Medicare, the federal health care program for the elderly, provides an example. When Congress created Medicare in 1965, it assuaged doctors’ fears about government‐run medicine by agreeing to pay providers on a fee‐for‐service basis.
When a hospital discharges a patient, Medicare cuts the hospital a check based on the patient’s diagnosis, and cuts checks to the doctors who treated him. If, however, someone made a mistake that injured the patient and caused him to receive more services — if, say, he acquired a preventable infection, or received the wrong medication, or was injured in a fall, or developed bedsores, or underwent surgery on the wrong body part — then Medicare will send the doctors more checks, and might also increase the amount it pays the hospital.
Imagine remodeling your kitchen and paying the contractor extra to fix your garage door because he backed his truck into it.

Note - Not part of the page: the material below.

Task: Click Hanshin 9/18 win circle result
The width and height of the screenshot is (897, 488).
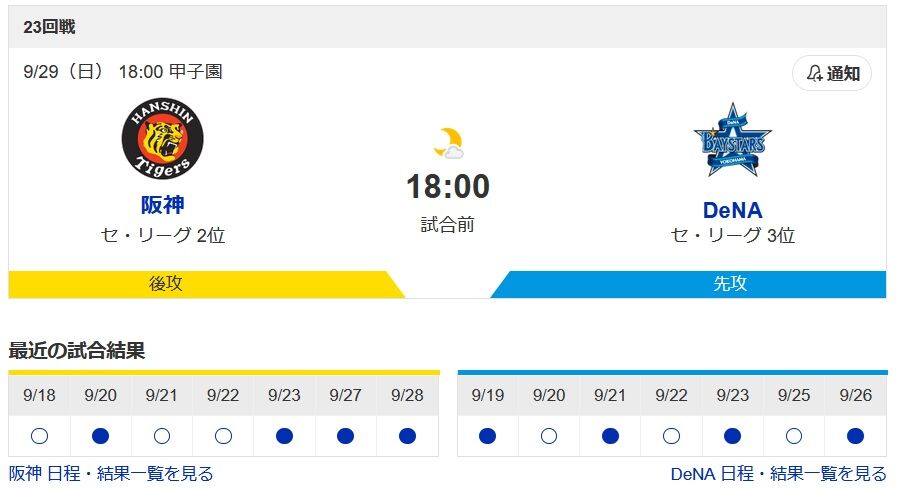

When Medicare and private insurers reward medical errors this way, Americans pay higher taxes and insurance premiums to cover the costs of other people’s mistakes.
After forty years, Medicare has finally wised up to this perverse financial incentive. Medicare officials have announced that starting this October, they will no longer pay the added costs associated with a list of obvious medical errors. Private fee‐for‐service plans such as WellPoint and BlueCross/BlueShield are following Medicare’s lead, as they usually do in matters of provider reimbursement.